Only able to find a small space to set up his blacksmith shop at first, it was a slow start for Thornley in Revelstoke.
However, he set up shop in the Big Eddy in December and has hit the ground running. He hasn’t even had time to wire some of the lights in his new space.
While he calls it disorganized, the rows and rows of hammers and tongs don’t look out of place.
Alongside the more traditional tools of the trade, including a mechanical power hammer from 1911, Thornley also has a pneumatic, air powered, hammer and propane forges.
“I can only swing a four pound hammer for so long before my arm feels like it is going to fall off,” he said with a laugh.
Thornley spent his 20s out West, and during that time he studied to be a welder in Nelson.
It wasn’t long after he finished his apprenticeship doing commercial work and steel erection that he had the chance to dive into more creative blacksmithing work.
From there, he did some apprenticeships to learn the ropes and watched Youtube tutorials, opening his own shop 10 years ago.
He is always learning, attending events with blacksmith associations and traveling to national and North American conferences.
He said everyone is very open to sharing tips and tricks and the conferences are reminiscent of the good old days when there were 50 to 60 people working in a blacksmith shop.
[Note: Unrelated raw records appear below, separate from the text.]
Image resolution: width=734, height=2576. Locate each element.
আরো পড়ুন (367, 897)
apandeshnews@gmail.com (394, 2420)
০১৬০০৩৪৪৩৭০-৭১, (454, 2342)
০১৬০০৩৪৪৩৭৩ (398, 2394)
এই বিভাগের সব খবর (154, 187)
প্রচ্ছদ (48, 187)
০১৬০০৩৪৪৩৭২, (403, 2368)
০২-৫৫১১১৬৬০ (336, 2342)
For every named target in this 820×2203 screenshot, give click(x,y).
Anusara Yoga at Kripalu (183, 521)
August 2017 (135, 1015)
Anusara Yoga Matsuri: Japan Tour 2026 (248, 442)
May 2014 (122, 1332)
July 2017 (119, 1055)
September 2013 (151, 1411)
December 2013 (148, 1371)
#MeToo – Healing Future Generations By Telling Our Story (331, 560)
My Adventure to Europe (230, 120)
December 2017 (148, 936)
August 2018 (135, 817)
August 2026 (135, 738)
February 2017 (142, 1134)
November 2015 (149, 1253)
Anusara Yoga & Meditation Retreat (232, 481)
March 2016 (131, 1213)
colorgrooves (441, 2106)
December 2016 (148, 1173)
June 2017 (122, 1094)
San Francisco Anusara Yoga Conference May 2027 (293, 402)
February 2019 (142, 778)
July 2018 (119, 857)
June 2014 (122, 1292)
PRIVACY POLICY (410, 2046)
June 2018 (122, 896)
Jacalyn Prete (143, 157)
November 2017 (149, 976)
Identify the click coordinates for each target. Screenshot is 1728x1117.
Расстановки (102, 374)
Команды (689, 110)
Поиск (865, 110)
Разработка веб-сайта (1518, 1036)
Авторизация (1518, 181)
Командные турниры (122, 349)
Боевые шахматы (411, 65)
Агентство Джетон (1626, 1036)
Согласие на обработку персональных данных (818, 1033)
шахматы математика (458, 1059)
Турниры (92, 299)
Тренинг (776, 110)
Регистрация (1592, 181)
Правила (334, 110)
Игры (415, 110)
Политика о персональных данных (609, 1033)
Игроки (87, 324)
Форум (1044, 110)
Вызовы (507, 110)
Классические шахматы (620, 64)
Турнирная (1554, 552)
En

“If you are willing to put your head down and put in the elbow grease to make it happen, then good for you, I’ll help you as much as possible,” he said.
Thornley does a wide variety of work from artsy leaf key chains and roses that are great for markets to more architectural pieces, such as railings and wood stove detailing.
He said his favourite thing to do is work from a chunk of steel on a project that needs a lot of manipulation and that he has to transform and bring to life.
But even the little pieces take time. One rose, if he is being efficient, takes almost three hours and he has to have a fairly large industrial space to do the work.
Thornley hopes to work with the developers in town and offer people one of a kind pieces that go hand in hand with wood and stone interiors but he will continue to make the artsy things, drawing inspiration from the natural environment.